Scan the records below. Report the number of lines containing the word "named", and nothing more.
___ INPUT DATA ___
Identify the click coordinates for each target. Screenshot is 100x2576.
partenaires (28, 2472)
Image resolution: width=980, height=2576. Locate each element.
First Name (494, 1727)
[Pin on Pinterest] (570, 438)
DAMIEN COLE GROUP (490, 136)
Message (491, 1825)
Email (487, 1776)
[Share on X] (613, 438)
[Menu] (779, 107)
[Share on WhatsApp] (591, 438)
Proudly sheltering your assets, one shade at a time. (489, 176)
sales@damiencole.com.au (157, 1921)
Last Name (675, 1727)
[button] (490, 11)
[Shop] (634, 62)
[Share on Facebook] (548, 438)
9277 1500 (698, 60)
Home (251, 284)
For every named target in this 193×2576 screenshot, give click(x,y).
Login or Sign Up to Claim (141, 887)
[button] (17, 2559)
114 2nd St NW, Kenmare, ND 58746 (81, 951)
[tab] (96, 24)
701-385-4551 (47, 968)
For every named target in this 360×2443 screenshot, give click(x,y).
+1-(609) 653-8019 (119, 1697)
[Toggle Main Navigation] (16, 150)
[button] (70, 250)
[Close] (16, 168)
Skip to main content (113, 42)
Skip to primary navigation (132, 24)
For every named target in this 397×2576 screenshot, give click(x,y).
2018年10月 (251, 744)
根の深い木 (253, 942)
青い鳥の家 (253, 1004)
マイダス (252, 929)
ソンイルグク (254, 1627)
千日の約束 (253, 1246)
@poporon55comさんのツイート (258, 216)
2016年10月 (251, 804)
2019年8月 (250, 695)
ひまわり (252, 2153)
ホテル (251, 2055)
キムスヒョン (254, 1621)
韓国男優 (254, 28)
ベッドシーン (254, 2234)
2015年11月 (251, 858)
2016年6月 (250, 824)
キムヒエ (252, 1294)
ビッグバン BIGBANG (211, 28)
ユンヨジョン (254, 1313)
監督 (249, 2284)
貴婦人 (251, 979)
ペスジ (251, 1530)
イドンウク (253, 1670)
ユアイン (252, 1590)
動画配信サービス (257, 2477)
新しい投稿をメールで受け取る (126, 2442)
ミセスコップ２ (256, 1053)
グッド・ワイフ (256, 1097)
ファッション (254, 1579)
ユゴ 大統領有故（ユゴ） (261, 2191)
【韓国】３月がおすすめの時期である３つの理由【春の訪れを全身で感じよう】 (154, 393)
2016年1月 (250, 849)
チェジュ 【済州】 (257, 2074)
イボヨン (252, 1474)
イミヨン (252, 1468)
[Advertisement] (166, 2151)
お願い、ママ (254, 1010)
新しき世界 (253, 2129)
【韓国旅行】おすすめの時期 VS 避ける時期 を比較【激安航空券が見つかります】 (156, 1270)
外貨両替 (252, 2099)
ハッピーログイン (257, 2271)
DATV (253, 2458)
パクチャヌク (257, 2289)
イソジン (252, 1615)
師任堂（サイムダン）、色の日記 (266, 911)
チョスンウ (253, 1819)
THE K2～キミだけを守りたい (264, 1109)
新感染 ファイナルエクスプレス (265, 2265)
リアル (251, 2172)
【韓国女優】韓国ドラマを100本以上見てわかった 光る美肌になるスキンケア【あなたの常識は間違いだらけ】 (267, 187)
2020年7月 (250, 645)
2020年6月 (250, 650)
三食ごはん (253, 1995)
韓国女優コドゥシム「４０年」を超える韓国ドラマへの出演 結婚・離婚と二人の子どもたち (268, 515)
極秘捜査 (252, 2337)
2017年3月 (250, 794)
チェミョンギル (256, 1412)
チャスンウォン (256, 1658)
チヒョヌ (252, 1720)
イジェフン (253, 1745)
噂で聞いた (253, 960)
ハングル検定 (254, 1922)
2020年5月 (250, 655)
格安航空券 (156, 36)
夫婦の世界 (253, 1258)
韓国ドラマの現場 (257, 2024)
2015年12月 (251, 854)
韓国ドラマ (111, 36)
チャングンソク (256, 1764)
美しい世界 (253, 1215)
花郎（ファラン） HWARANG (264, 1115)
___
**EXPECTED ANSWER**. 3